Do you realize that if Science didn't allow us to make sense of the natural world, that we would still be very much in the search for the spiritual nature of things? Now I'm not saying Science is necessarily a bad thing but, are you that sure that human beings aren't in fact spiritual by default?

9. Apr 11, 2004

isomorphic esence

selfAdjoint, stating that spirit vs energy has a isomorphic essence, takes nothing away from either a idealistic or materialistic views. What is then the essence of electromagnetic energy? What is the essence of spiritual energy or ch'i?

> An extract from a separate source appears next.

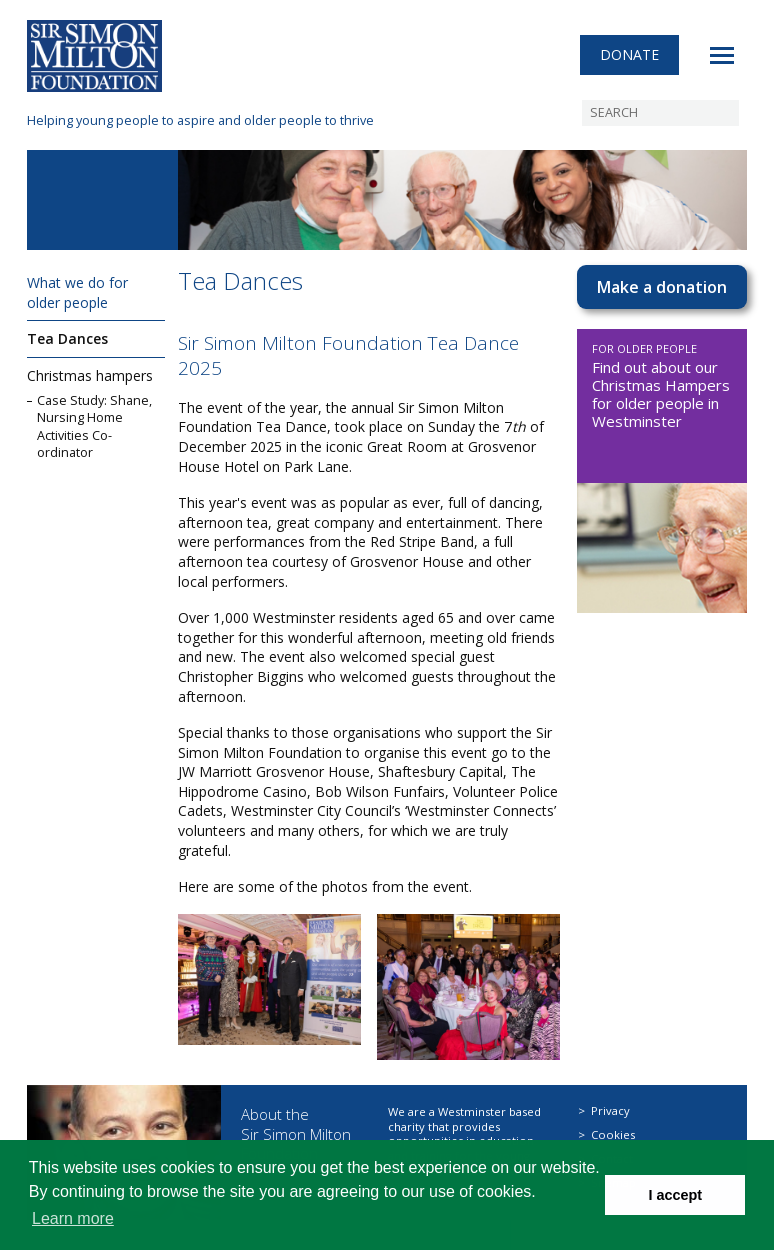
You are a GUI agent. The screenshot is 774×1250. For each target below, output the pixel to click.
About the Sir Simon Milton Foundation (296, 1133)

Is there really empirical content, of either?

10. Apr 11, 2004

### Dlanorrenrag

Not Stepping On Science’s Toes

I do not think there is a problem with science or with a theory of determinacy. I just view existence as being a coin of two sides, neither of which need be inconsistent with the other, simply depending upon the purpose of the perspective at the time.

One side is Nature, science, balanced forces, and determinacy. The other side is God, values, art, and free will. When I want to leverage control over forces, I look to laws of Nature. When I want to make moral choices, I rationalize based on an inspiration of God.

It may well be that logic cannot be applied to prove a necessity for faith, either in God or in moral values. But, is logic able to demonstrate its own inadequacy to disprove generalized faith?

Experience seems to teach both the inevitability and necessity of faith. What value choices can we consistently rationalize, apart from notions that are based on faith---regardless of whether that faith is merely an unarticulated or socialized construct? As to necessity or helpfulness, I would refer to the experience of John Stuart Mill, an astute fellow. Regardless of proof, merely leaving open the possibility that we are connected by grounds for holding moral values might be helpful in fostering a view of the Golden Rule as more a matter of enlightened self interest than a matter of selflessness.

Assuming the universe offsets balancing forces, why suppose that we must lack even vicarious participation in effecting choices? We cannot very well disprove a perspective of synchronized movement, manifested through all matter, including ourselves, as an expression of a higher will in which our expressions are participatory, can we? If not, such a perspective would seem in no way to need to step on science’s toes.